WHAT TO PRODUCE —
Reproduce every one of the records below word for word, changing nothing.

Stored items
■ ■ ■ ■ ■

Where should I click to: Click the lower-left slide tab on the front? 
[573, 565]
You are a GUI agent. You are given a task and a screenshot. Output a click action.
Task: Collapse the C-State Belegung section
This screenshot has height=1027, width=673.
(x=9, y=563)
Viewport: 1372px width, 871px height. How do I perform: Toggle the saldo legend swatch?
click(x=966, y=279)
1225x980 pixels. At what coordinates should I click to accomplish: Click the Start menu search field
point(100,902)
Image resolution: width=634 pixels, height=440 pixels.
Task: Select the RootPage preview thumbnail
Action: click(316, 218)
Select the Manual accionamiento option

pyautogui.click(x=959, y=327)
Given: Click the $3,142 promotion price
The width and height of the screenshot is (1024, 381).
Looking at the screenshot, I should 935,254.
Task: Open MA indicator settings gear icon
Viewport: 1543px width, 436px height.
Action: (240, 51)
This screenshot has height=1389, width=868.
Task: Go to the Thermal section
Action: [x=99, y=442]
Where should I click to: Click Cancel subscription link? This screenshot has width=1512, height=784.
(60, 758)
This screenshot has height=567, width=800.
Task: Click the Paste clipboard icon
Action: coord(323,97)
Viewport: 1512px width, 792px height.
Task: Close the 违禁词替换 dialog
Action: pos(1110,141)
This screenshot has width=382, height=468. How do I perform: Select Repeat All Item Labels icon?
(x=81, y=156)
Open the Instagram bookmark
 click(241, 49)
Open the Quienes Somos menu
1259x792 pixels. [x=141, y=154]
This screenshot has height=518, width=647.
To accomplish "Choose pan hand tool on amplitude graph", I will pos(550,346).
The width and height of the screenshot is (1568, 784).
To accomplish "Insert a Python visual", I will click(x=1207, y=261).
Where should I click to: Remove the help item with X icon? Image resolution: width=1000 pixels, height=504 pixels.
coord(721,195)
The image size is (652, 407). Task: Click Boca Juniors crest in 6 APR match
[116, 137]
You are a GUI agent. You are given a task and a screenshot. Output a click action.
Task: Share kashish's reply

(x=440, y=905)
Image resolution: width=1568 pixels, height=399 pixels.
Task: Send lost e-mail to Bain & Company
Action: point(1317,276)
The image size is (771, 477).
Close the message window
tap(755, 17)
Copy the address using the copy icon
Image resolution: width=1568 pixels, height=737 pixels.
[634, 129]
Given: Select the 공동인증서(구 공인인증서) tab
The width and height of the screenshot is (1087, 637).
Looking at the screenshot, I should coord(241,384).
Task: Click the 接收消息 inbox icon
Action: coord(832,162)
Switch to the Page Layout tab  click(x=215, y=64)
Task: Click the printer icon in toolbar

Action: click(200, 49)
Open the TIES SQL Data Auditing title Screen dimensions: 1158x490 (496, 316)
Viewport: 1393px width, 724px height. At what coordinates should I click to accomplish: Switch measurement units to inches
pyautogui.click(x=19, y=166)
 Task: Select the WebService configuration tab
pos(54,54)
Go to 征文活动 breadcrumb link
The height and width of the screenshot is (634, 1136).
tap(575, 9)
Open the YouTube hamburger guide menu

■ ■ ■ ■ ■

REPLY TO THE TASK —
Where should I click to: Click the lower-left slide tab on the front? 
[573, 565]
You are a GUI agent. You are given a task and a screenshot. Output a click action.
Task: Collapse the C-State Belegung section
This screenshot has height=1027, width=673.
(x=9, y=563)
Viewport: 1372px width, 871px height. How do I perform: Toggle the saldo legend swatch?
click(x=966, y=279)
1225x980 pixels. At what coordinates should I click to accomplish: Click the Start menu search field
point(100,902)
Image resolution: width=634 pixels, height=440 pixels.
Task: Select the RootPage preview thumbnail
Action: click(316, 218)
Select the Manual accionamiento option

pyautogui.click(x=959, y=327)
Given: Click the $3,142 promotion price
The width and height of the screenshot is (1024, 381).
Looking at the screenshot, I should 935,254.
Task: Open MA indicator settings gear icon
Viewport: 1543px width, 436px height.
Action: (240, 51)
This screenshot has height=1389, width=868.
Task: Go to the Thermal section
Action: [x=99, y=442]
Where should I click to: Click Cancel subscription link? This screenshot has width=1512, height=784.
(60, 758)
This screenshot has height=567, width=800.
Task: Click the Paste clipboard icon
Action: coord(323,97)
Viewport: 1512px width, 792px height.
Task: Close the 违禁词替换 dialog
Action: pos(1110,141)
This screenshot has width=382, height=468. How do I perform: Select Repeat All Item Labels icon?
(x=81, y=156)
Open the Instagram bookmark
 click(241, 49)
Open the Quienes Somos menu
1259x792 pixels. [x=141, y=154]
This screenshot has height=518, width=647.
To accomplish "Choose pan hand tool on amplitude graph", I will pos(550,346).
The width and height of the screenshot is (1568, 784).
To accomplish "Insert a Python visual", I will click(x=1207, y=261).
Where should I click to: Remove the help item with X icon? Image resolution: width=1000 pixels, height=504 pixels.
coord(721,195)
The image size is (652, 407). Task: Click Boca Juniors crest in 6 APR match
[116, 137]
You are a GUI agent. You are given a task and a screenshot. Output a click action.
Task: Share kashish's reply

(x=440, y=905)
Image resolution: width=1568 pixels, height=399 pixels.
Task: Send lost e-mail to Bain & Company
Action: point(1317,276)
The image size is (771, 477).
Close the message window
tap(755, 17)
Copy the address using the copy icon
Image resolution: width=1568 pixels, height=737 pixels.
[634, 129]
Given: Select the 공동인증서(구 공인인증서) tab
The width and height of the screenshot is (1087, 637).
Looking at the screenshot, I should coord(241,384).
Task: Click the 接收消息 inbox icon
Action: coord(832,162)
Switch to the Page Layout tab  click(x=215, y=64)
Task: Click the printer icon in toolbar

Action: click(200, 49)
Open the TIES SQL Data Auditing title Screen dimensions: 1158x490 (496, 316)
Viewport: 1393px width, 724px height. At what coordinates should I click to accomplish: Switch measurement units to inches
pyautogui.click(x=19, y=166)
 Task: Select the WebService configuration tab
pos(54,54)
Go to 征文活动 breadcrumb link
The height and width of the screenshot is (634, 1136).
tap(575, 9)
Open the YouTube hamburger guide menu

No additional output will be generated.